Lifts Restriction of Domiciliary Accounts

Following the arrest of the Governor of the Central Bank, and on the instruction of President Tibunu, the apex bank lifted the restrictions on cash deposits and withdrawals with Domiciliary accounts. Domiciliary account holders now have the liberty to withdraw up to $10,000 per day.

Cash deposits into domiciliary accounts will also no longer be restricted, subject to deposit money banks conducting proper due diligence and adhering to the spirit and letter of extant laws and other relevant rules and regulations.

Recall that the CBN under Godwin Emefiele had restricted Domiciliary account holders to a daily limit of $10,000 deposit either by inflow or cash deposit and a monthly cumulative of $20,000 (cash deposit) into their domiciliary accounts.

The CBN said it aims to promote transparency, liquidity, and price discovery in the FX market in order to improve FX supply with the changes in its policy.

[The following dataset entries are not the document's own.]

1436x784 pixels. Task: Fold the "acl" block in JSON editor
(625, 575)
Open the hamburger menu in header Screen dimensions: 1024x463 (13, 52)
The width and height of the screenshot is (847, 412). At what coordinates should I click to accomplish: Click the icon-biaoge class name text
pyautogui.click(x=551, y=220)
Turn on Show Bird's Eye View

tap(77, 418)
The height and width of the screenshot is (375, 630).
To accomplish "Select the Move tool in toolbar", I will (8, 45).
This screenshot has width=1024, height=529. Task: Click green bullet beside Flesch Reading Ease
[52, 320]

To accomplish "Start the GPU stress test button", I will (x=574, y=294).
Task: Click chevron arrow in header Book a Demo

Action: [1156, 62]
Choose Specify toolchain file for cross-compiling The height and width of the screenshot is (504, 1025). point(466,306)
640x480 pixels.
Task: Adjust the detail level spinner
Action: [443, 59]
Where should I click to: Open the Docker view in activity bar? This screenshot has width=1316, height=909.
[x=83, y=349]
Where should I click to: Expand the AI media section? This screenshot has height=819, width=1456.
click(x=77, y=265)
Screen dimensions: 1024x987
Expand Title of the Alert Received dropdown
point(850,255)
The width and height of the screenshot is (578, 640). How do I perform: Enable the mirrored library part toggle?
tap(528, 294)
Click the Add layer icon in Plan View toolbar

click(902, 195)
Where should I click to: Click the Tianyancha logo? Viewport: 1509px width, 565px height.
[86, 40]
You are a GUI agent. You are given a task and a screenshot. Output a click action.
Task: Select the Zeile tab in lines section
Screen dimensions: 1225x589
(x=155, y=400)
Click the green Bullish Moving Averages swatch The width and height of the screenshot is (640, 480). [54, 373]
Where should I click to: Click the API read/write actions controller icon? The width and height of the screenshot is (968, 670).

This, the apex bank said, would discourage speculation, enhance customer confidence and ensure overall stability in the FX market; adding that more guidance would be conveyed to authorised dealers and the general public in due course.

“All visible and invisible transactions (medicals, school fees, BTA/PTA, airline, and other remittances) are eligible for the investors’ and exporters’ (I&E) window, ” the bank noted in a statement. 

Electricity Act 2023

Earlier this month, the President also signed into law the Electricity Act 2023. The new law replaces the 2005 Electricity and Power Sector Reform Act and seeks to promote private-sector investments in the power sector.

The new law decentralises the generation and distribution of electricity, empowering states, companies, and individuals to generate, transmit and distribute electricity.

Electricity generation licensees are obligated to meet renewable generation obligations as may be prescribed by the Nigerian Electricity Regulatory Commission. The Act also states that anyone may construct, own, or operate an undertaking for generating electricity not exceeding one megawatt in aggregate at a site, or an undertaking for distribution of electricity with a capacity not exceeding 100 kilowatts in aggregate at a site, or such other capacity as the Commission may determine from time to time, without a license.

States are also allowed to regulate their electricity markets by issuing licenses to private investors who can operate mini-grids and power plants within the state. However, the Act precludes interstate and transnational electricity distribution.